It’s sometimes hard to keep up to date with news about unhealthy foods these days, especially those referring to sugar.
It is often said to be time-consuming and difficult to eat healthily, but that’s not the only obstacle, for some people cost also inhibits their ability to eat healthily. In a recent study1, Which? - the largest consumer body in the UK - found that major supermarkets in United Kingdom promote junk food (53%) more than they promote healthy food (47%), particularly when we talk about confectionery products and soft drinks with high-sugar content. Only around a third of fresh fruit and vegetables were on promotional offer, this is sadly not a surprise as junk foods are more profitable, especially when targeted at those on a low income.
This study was released along with the announced sugar tax in UK on soft drinks (including some milk-based drinks) that will come into effect in 2018. This tax includes a 20% reduction of sugar levels in nine categories of products that largely contribute to children’s sugar intakes: breakfast cereals, yoghurts, biscuits, cakes, confectionery, breakfast pastries, puddings, ice cream and sweat spreads.
Other measures include:
- Encouraging and improving physical activities programmes for schools,
- Enabling consumers to take informed eating decisions through better labelling, technology, and data
- Involving other public sector settings, from fitness and leisure centres to hospitals
These measures are an effort to achieve a sustainable, long-term change that tackles childhood obesity and encourages the promotion of easy and healthy choices.

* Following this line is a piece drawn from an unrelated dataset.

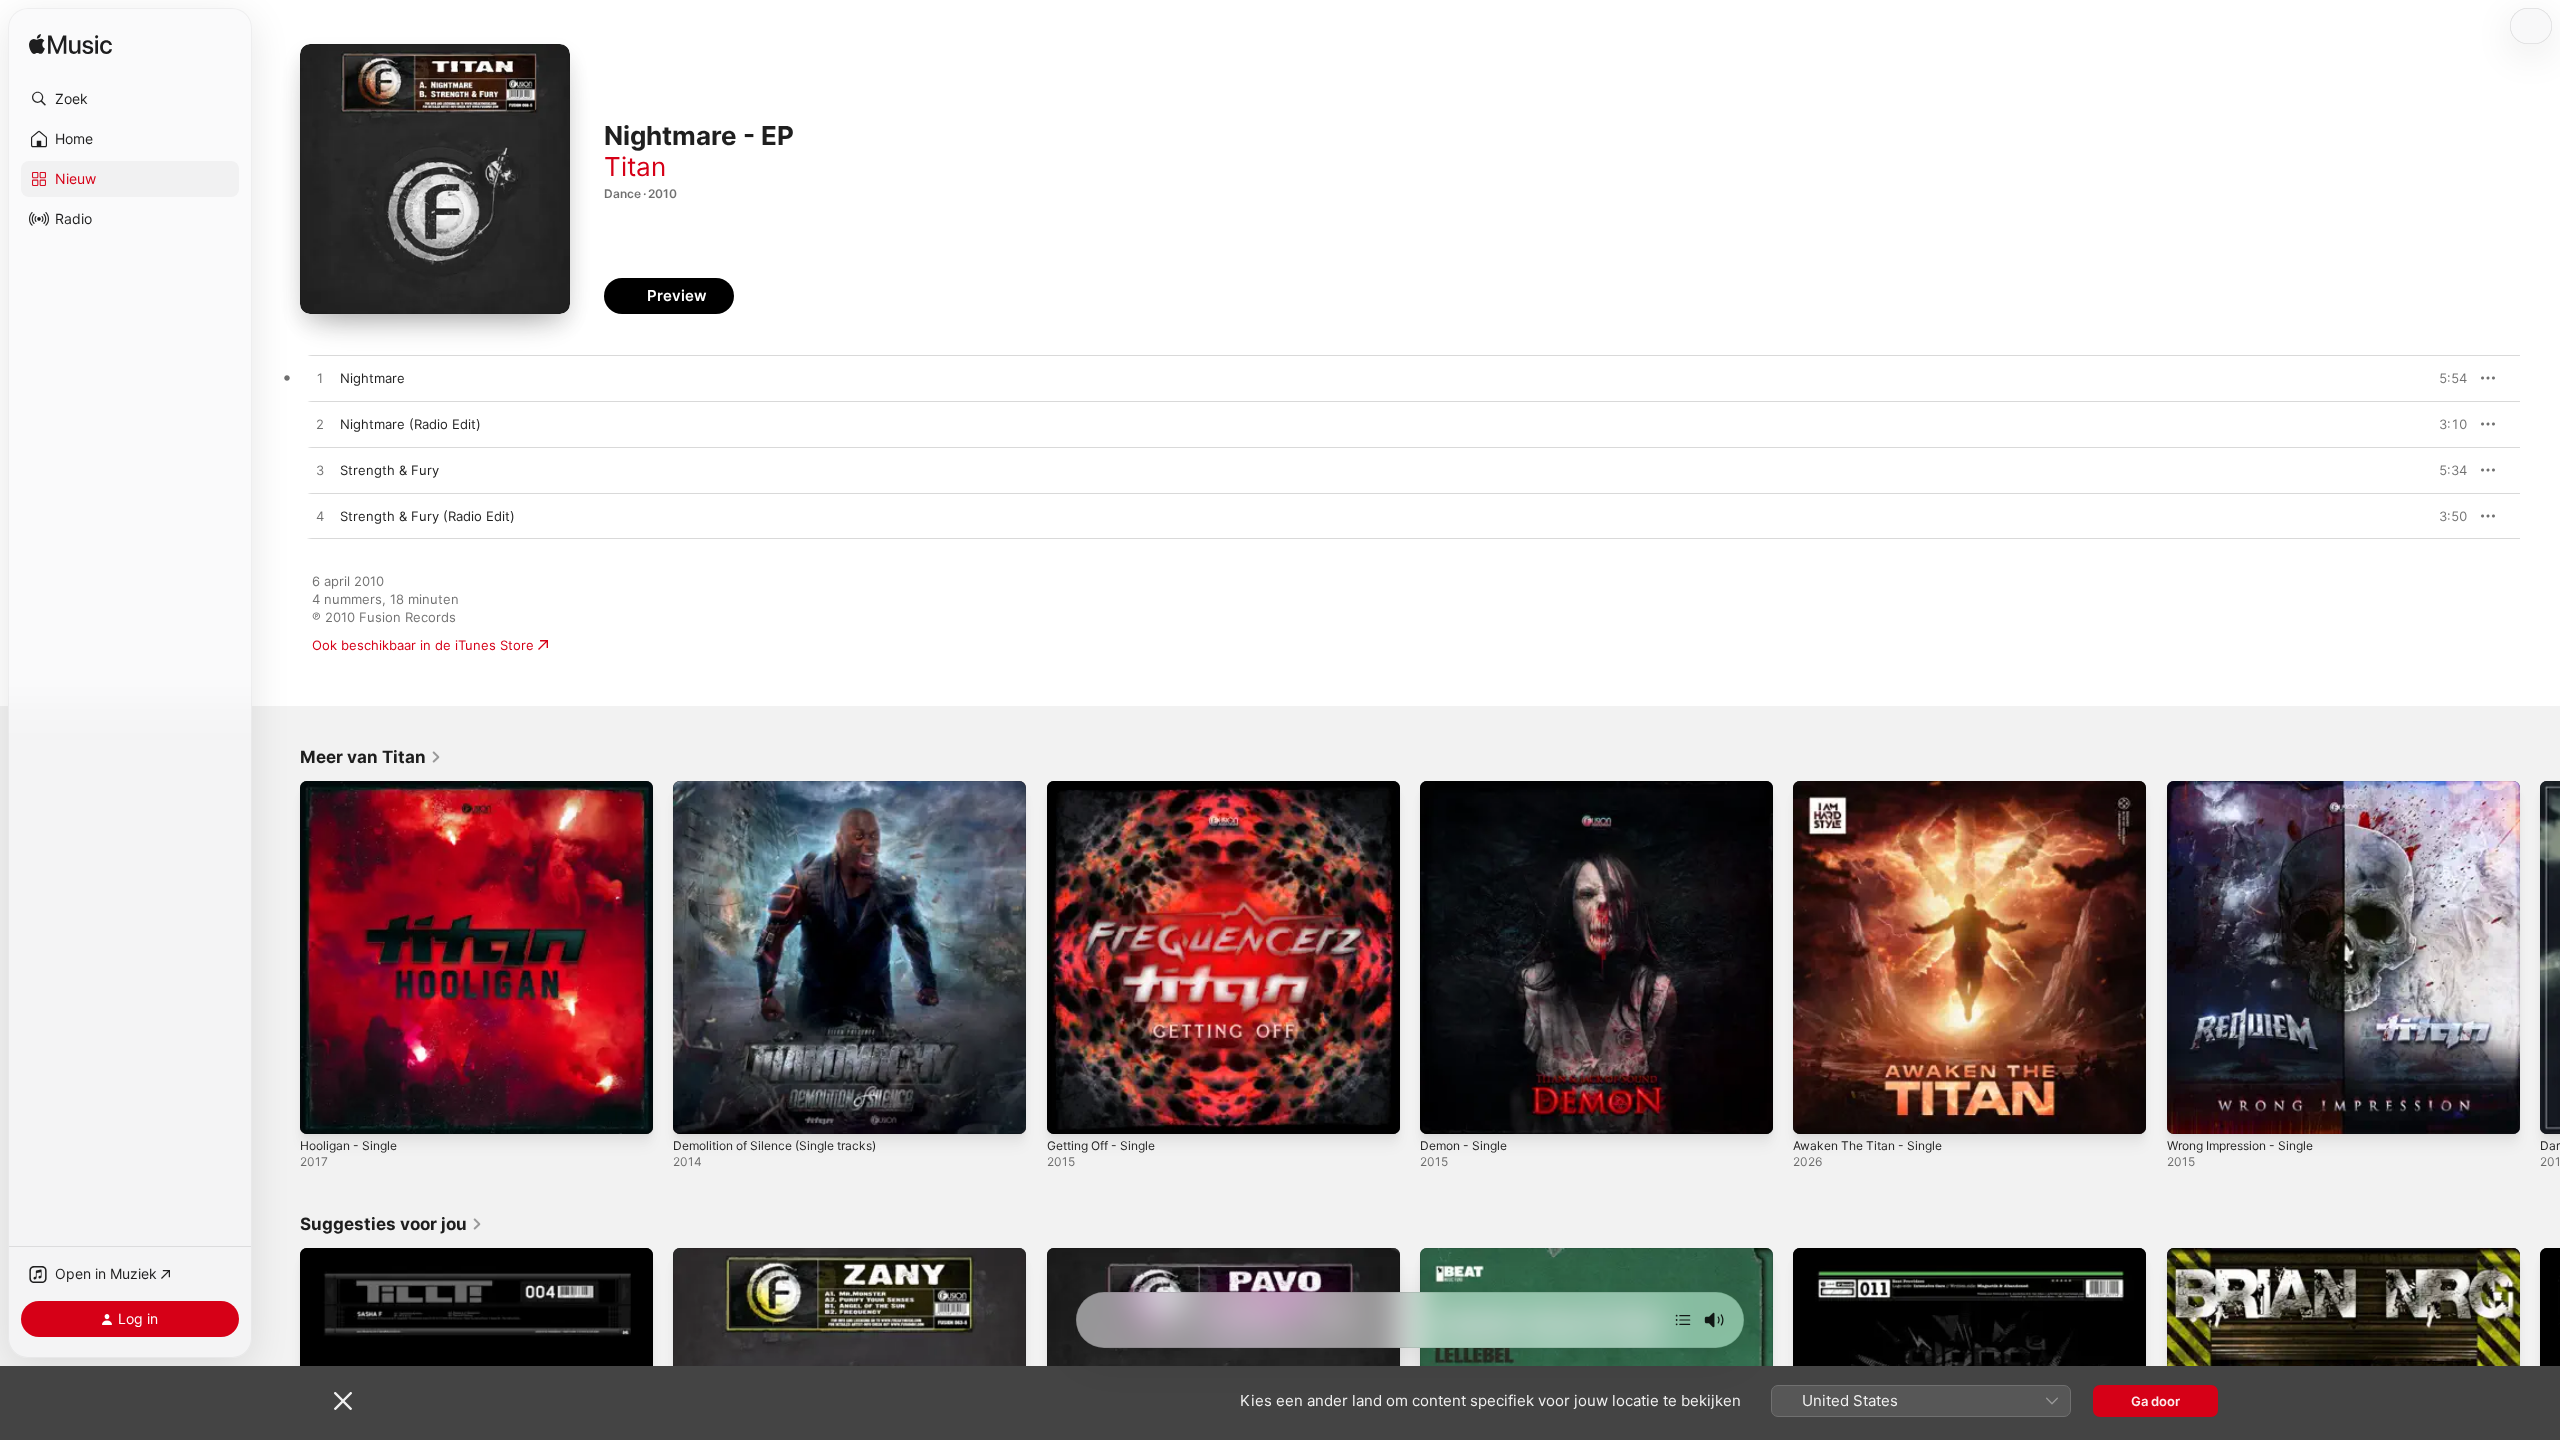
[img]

In this plan for action on childhood obesity,2 there are some particular points on making school food healthier (some updates will have to be made to the School Food Standards, to which the majority of schools are subjected). There are also plans to train health professionals on influencing behaviour change and initiating difficult conversations about health and wellbeing, so families get the best advice to ensure they focus on achieving and maintaining a healthy weight. However, further approaches need to be done across the health sector, particularly on fresh, healthy, and locally sourced food standards in hospitals.
Yet, most hospital cafes, shops, restaurants, and vending machines are stocked full of sugary drinks, crisps, chocolate, and other sugary, fatty and salty snacks. Not to mention some of the food served to patients, such as steaks, burgers, or fries - the same types of foods that may have caused the patients’ health problems in the first place. This is incredibly shocking and a shame! Hospitals have the potential to provide healthier food environments, and I am afraid we are currently missing this opportunity.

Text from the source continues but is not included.